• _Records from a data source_
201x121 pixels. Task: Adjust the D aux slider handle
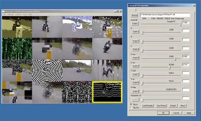175,59
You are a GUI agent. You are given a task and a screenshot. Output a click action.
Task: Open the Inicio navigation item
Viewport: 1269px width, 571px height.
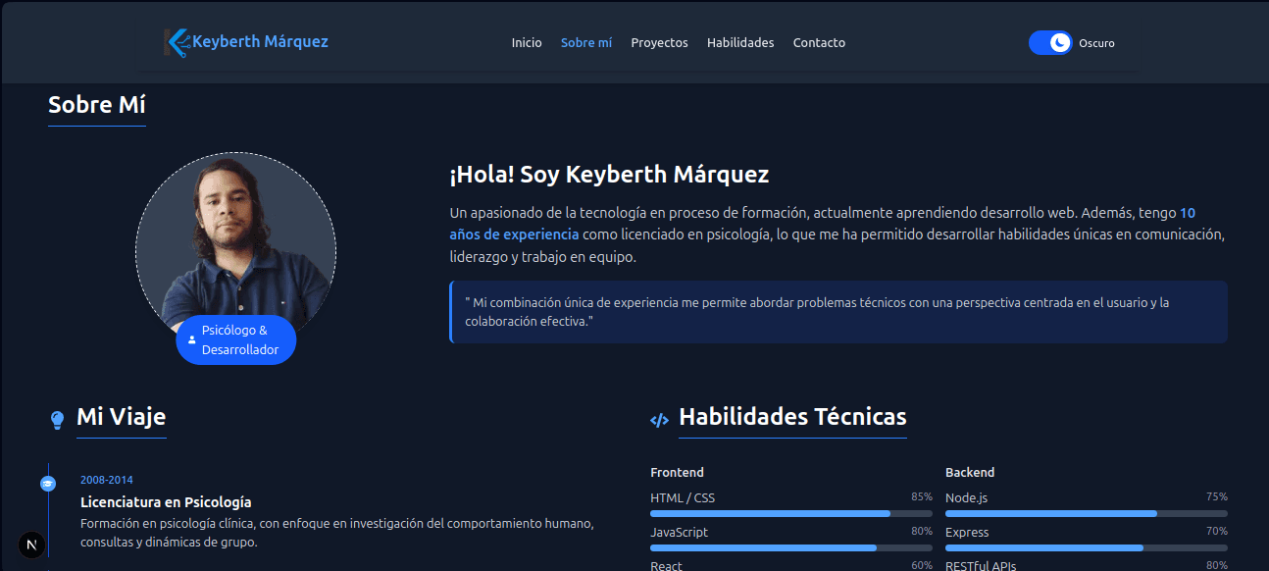(x=527, y=43)

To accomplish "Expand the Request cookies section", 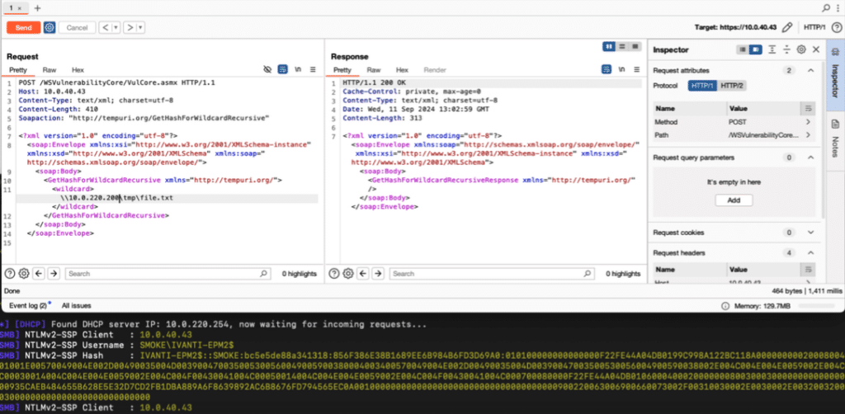I will tap(810, 233).
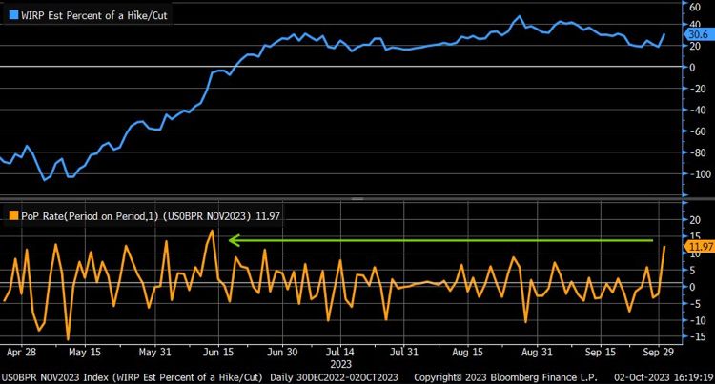Click the blue WIRP series legend swatch
The height and width of the screenshot is (384, 715).
[12, 16]
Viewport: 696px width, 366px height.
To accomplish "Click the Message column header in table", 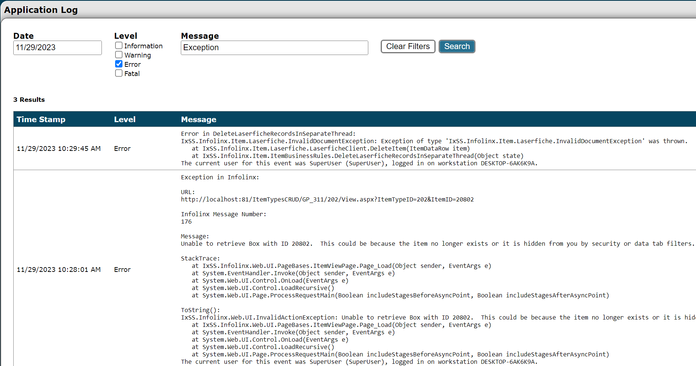I will pyautogui.click(x=199, y=120).
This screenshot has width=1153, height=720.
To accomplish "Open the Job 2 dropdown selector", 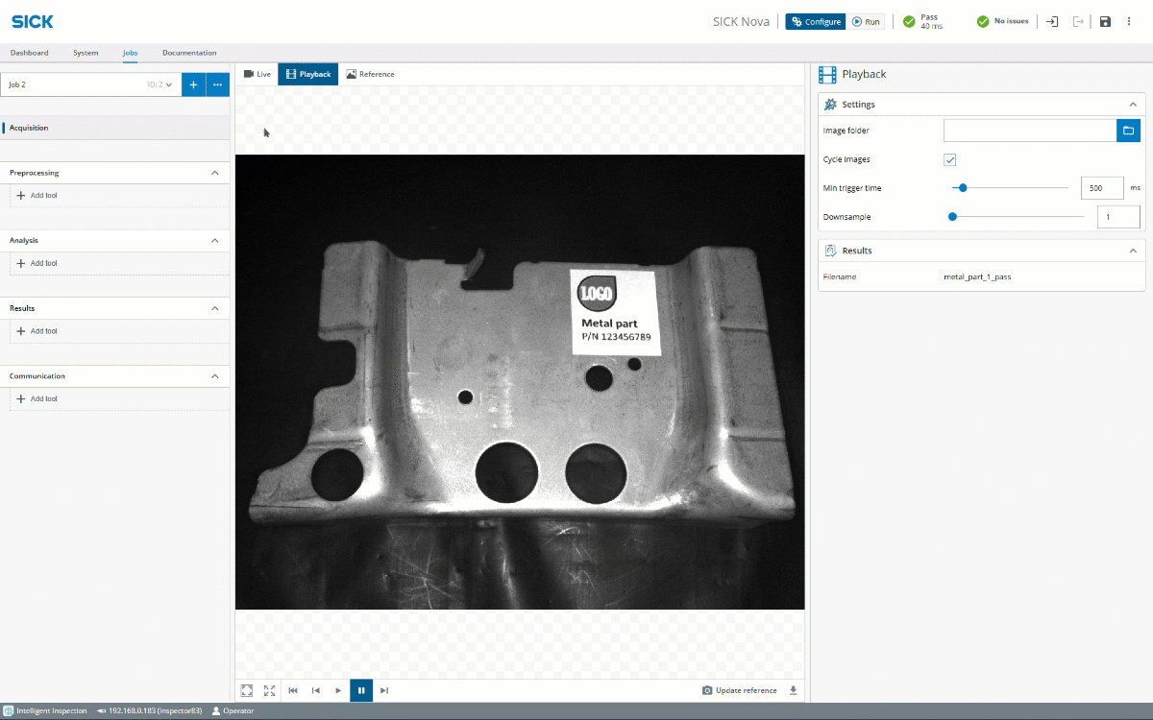I will tap(90, 84).
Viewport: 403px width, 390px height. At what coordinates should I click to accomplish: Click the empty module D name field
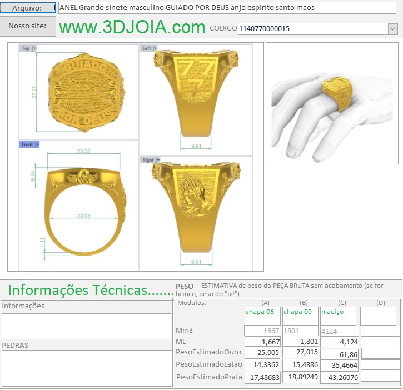[378, 316]
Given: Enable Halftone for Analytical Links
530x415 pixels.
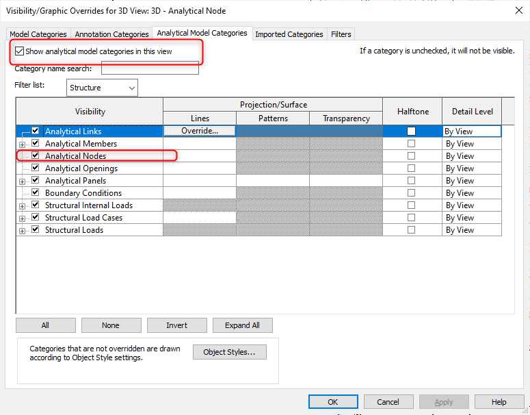Looking at the screenshot, I should pos(411,131).
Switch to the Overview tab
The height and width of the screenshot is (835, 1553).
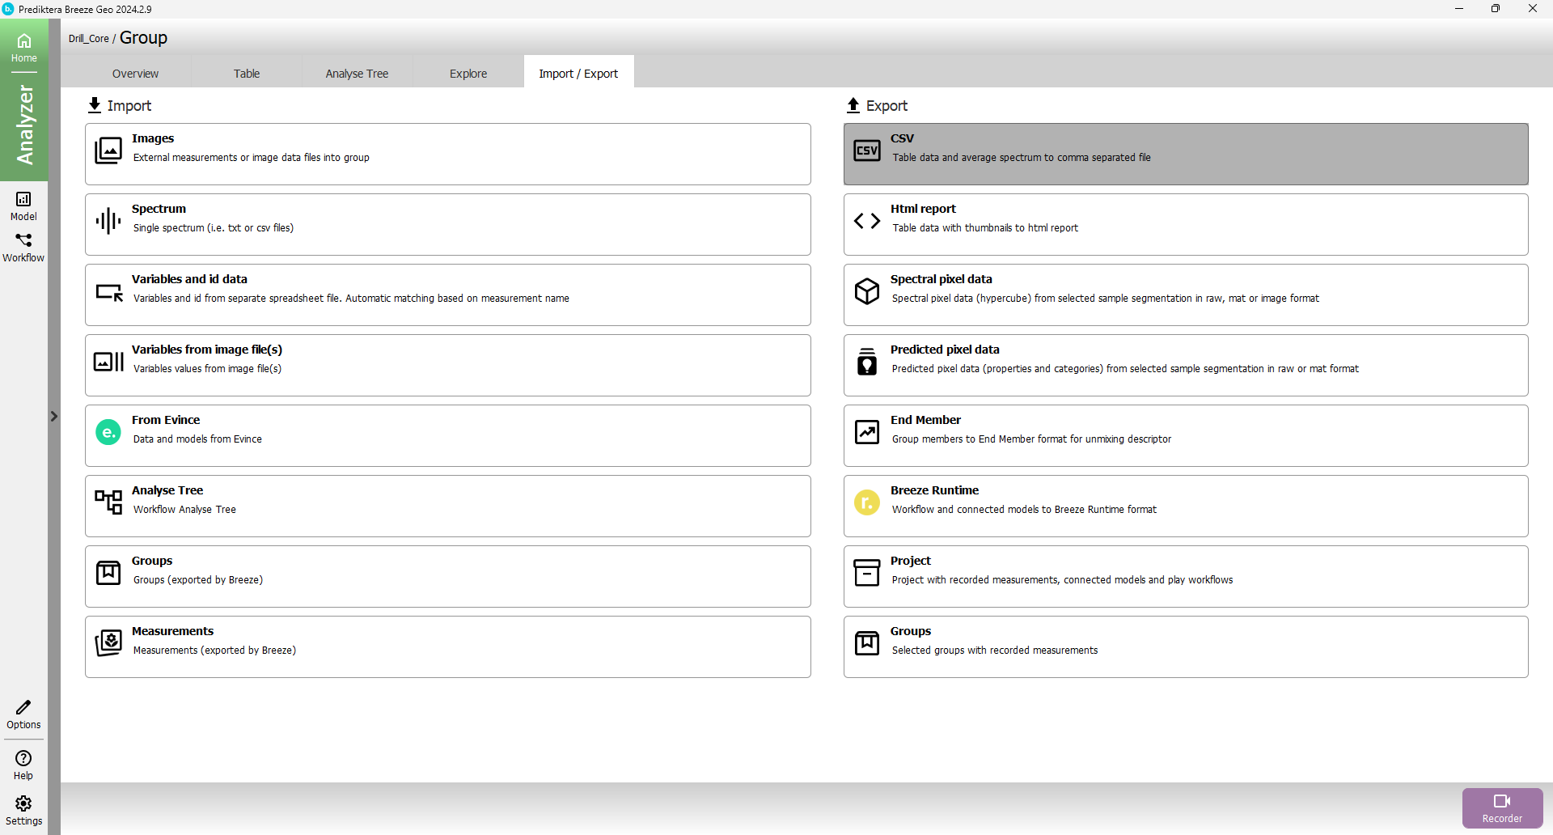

• _YOUR INSTRUCTIONS_
Pictures should be omitted. Please return exactly the lines from the line that holds "530x415 pixels." through the end of the records.

• _SOLUTION FOR THIS EXERCISE_
530x415 pixels.
Looking at the screenshot, I should pos(411,131).
Switch to the Overview tab
The height and width of the screenshot is (835, 1553).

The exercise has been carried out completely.